Visiting Academic, The British Museum; Honorary Senior Research Fellow, School of Geography, Queen Mary University of London; Associate Member, The Pathways to Ancient Britain Project.

Dixon (ed.) (2012)
Career: Laboratory assistant, Rothamsted Experimental Station, Harpenden (1959–1965); Higher Scientific Officer, British Geological Survey (1971–1972); PhD, The University of Dublin, 1972; Senior Lecturer, Anglia Ruskin University (1972–1999); accepted early retirement and a life-enhancing change of ‘career’ with both hands (1999) and have never looked back; two short spells of teaching at The University of Sydney (2003, 2004); then came cataloguing the glacial erratic collection and scanning the Hallam Ashley photograph archive at Norwich Castle Museum with Nigel Larkin, volunteering at the Natural History Museum, South Kensington and, most recently, Associate Membership of the Leverhulme Trust-funded Ancient Human Occupation of Britain group.

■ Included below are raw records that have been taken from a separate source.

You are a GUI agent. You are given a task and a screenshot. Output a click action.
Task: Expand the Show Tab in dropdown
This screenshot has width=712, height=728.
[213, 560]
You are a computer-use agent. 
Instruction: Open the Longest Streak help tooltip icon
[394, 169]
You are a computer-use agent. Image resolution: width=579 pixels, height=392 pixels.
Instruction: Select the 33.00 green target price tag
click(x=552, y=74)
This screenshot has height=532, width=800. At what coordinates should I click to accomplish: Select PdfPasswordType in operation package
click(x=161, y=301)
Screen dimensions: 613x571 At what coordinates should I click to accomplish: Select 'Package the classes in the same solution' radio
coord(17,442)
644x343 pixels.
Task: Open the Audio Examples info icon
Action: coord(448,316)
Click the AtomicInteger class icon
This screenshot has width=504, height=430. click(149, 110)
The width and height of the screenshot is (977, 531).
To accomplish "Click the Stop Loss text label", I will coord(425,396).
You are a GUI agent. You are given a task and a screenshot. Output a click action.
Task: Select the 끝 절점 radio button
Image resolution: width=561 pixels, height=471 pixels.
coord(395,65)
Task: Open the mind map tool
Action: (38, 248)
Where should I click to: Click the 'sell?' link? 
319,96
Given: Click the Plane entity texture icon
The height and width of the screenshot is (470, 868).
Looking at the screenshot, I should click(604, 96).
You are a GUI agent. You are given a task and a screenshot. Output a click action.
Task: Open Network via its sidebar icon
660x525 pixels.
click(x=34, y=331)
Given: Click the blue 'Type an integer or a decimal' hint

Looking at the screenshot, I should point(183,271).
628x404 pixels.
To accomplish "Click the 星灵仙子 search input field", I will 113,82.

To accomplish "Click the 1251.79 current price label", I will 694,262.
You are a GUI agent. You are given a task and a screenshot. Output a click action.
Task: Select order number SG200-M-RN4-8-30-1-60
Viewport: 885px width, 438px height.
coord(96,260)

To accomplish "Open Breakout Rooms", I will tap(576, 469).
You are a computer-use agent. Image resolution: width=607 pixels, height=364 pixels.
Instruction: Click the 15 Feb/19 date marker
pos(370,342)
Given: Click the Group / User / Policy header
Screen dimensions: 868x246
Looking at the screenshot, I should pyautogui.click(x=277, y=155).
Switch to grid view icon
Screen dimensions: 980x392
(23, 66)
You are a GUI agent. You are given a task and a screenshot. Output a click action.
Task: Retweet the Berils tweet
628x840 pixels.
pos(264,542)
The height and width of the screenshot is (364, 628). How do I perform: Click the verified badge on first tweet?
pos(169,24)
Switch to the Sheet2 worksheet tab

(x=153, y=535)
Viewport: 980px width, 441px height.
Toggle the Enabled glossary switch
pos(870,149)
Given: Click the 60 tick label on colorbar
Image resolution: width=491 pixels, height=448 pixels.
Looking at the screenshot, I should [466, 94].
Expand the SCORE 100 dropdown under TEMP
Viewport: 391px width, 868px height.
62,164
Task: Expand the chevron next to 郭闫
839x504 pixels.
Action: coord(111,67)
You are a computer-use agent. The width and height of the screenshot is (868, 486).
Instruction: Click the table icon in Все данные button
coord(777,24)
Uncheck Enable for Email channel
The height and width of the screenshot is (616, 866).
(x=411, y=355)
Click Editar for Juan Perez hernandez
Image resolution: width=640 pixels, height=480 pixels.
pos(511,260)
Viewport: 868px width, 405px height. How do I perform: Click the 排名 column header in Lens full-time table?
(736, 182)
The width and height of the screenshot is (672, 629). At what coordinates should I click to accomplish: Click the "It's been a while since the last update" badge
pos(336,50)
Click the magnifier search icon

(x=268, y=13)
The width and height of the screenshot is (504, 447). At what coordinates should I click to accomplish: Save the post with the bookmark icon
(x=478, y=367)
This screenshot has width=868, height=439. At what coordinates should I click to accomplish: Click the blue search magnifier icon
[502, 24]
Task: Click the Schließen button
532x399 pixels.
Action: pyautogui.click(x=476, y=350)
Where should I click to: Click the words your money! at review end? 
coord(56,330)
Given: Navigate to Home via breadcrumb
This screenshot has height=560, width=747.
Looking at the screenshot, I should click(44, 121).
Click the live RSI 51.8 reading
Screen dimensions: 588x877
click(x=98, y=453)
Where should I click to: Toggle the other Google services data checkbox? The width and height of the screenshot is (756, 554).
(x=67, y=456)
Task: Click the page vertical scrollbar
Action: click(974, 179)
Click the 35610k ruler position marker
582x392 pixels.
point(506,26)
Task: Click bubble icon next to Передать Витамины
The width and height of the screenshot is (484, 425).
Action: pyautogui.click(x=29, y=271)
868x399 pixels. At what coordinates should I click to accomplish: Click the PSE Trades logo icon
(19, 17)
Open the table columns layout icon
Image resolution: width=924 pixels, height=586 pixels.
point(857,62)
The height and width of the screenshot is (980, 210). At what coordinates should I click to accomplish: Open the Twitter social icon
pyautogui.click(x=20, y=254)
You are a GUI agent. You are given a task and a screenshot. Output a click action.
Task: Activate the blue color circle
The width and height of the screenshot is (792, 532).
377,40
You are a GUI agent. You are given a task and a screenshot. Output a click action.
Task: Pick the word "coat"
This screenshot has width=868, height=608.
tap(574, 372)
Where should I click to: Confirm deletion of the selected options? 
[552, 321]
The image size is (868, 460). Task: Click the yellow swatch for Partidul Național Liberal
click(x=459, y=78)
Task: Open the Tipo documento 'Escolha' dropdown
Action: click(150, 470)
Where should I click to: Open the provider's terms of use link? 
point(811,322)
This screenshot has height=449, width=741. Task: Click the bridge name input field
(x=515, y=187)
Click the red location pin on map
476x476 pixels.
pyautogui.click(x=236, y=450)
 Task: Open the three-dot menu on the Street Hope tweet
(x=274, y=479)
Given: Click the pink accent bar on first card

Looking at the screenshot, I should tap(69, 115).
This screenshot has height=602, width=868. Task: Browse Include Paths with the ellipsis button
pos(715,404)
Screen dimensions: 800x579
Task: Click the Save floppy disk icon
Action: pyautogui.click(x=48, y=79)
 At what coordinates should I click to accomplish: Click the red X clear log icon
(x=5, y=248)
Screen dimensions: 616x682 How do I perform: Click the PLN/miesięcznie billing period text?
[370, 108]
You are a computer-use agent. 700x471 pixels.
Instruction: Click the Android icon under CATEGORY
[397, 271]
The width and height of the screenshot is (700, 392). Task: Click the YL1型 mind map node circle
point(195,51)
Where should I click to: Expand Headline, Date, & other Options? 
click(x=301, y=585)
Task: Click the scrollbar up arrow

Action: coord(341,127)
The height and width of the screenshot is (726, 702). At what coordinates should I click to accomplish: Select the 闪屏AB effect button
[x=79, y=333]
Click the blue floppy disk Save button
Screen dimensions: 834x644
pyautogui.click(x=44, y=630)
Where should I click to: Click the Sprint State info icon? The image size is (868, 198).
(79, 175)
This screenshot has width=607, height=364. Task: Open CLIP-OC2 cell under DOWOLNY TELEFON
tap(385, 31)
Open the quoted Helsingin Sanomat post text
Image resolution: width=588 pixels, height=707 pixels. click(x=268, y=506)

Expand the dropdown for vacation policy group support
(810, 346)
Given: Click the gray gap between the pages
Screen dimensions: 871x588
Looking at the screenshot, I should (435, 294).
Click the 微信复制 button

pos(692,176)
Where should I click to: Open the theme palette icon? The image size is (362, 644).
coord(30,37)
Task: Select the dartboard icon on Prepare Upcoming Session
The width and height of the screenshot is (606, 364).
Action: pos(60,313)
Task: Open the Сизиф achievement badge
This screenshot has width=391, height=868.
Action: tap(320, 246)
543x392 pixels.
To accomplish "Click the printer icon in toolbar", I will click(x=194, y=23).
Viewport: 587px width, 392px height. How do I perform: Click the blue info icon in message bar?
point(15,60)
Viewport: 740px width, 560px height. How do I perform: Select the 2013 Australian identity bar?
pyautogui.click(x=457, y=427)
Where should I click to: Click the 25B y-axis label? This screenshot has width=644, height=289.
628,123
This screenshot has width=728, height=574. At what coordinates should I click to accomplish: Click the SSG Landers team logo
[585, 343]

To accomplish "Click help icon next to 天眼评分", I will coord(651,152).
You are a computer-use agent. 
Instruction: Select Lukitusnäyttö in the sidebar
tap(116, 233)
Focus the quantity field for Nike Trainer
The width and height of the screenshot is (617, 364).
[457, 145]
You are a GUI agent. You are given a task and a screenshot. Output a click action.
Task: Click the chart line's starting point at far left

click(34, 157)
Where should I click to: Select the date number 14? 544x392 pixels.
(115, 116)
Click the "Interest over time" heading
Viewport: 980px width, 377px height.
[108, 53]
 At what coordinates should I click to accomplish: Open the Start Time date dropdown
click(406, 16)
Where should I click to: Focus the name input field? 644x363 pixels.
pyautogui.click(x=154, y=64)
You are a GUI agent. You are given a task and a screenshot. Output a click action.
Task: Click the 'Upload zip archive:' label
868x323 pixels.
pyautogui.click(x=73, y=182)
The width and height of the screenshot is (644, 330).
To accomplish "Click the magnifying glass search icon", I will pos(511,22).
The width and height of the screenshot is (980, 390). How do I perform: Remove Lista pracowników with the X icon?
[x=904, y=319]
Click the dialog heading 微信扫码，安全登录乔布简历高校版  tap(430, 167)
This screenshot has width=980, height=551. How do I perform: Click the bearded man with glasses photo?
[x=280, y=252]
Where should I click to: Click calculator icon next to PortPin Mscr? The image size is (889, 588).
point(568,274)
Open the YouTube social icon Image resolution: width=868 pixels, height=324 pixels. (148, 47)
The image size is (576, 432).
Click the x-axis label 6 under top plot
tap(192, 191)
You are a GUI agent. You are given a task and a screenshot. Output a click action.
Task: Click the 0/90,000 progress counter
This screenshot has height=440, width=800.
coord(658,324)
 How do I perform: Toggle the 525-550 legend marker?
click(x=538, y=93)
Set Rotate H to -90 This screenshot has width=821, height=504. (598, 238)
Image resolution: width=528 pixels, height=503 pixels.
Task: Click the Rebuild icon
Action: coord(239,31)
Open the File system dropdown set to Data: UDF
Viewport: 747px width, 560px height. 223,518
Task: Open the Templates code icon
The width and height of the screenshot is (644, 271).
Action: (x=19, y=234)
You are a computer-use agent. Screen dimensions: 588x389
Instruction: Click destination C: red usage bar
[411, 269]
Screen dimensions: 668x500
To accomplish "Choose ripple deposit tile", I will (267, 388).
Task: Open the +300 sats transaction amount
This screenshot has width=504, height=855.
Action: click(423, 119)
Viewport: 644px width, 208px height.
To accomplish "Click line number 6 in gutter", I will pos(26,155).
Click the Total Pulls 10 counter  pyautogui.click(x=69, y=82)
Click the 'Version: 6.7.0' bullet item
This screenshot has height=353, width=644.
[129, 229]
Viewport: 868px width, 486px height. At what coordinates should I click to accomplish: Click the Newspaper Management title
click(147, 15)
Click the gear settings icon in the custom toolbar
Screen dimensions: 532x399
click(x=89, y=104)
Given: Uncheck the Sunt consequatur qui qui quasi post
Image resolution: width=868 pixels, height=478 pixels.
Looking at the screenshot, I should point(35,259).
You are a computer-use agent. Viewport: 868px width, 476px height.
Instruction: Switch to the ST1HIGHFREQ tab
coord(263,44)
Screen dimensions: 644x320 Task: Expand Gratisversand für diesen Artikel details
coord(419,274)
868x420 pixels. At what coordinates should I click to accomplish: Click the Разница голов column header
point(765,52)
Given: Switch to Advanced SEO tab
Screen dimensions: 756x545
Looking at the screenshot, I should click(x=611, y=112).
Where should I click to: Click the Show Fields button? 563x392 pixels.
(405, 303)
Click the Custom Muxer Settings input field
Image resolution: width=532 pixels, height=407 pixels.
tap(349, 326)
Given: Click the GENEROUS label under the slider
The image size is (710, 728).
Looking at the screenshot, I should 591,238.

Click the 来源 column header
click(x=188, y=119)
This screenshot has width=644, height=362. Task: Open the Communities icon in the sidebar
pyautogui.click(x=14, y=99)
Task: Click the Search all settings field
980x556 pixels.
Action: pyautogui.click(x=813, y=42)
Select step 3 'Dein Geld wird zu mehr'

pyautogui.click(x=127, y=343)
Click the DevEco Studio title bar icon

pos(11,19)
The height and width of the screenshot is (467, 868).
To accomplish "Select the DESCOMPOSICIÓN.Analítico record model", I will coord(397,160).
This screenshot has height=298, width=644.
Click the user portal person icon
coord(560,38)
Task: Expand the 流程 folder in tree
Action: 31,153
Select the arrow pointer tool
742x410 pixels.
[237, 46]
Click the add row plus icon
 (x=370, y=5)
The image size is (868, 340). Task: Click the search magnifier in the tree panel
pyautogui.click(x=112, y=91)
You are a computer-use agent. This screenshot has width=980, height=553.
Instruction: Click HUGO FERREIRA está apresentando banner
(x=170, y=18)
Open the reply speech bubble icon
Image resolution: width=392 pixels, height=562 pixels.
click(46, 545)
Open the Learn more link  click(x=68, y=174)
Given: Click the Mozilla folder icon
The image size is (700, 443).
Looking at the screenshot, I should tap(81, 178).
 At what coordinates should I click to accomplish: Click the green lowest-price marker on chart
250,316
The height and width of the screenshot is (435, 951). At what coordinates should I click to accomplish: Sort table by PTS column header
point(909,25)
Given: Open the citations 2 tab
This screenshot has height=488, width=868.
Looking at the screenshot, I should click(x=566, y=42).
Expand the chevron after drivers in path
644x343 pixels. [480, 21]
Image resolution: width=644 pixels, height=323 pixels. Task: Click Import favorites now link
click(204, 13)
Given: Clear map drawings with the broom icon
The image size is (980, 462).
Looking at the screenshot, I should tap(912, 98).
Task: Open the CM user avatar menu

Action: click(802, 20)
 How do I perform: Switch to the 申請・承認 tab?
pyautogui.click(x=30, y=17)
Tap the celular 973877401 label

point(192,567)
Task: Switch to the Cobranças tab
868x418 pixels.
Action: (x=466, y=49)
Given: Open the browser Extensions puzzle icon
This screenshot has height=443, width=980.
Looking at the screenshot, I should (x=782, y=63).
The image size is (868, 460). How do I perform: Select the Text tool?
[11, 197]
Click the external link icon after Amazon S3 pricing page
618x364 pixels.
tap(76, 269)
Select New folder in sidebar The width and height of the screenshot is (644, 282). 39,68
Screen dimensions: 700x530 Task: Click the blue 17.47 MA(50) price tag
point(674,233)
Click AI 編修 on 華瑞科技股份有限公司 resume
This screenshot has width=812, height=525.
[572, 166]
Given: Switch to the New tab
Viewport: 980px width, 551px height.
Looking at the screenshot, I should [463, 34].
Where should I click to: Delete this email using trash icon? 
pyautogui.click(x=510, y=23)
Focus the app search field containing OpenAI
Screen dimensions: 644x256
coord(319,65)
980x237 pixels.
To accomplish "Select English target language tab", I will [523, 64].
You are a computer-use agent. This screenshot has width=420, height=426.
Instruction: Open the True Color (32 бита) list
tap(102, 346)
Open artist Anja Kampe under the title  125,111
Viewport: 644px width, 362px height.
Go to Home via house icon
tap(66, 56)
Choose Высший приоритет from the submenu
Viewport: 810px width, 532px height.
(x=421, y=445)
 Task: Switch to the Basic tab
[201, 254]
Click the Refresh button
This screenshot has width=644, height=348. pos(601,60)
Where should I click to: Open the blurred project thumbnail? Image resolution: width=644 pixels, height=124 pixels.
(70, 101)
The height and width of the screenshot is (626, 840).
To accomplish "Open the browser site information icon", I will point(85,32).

Home is a ‘Victorian cottage’ close to the River Great Ouse in the Cambridgeshire cathedral city of Ely, shared with six dogs and four cats.

Research interests

The geological underpinning of archaeological sites (with AHOB members); clast lithological analysis, carbonate content and laser granulometry of Quaternary sediments (with Simon Lewis); the Scandinavian legacy in East Anglia’s Quaternary record (with Roland Vinx, Elmshorn, Germany); the life and times of Sir Jonathon Atkins, Governor of Barbados (1674–1680) (with Graham Harris, Prince Edward Island, Canada); the orientation of medieval English churches (with Hans Ketel, Rotterdam); and the natural history photographs of Hallam Ashley FRPS at Norwich Castle Museum, Norfolk (‘The Hallam Ashley Collection’) (with Nigel Larkin).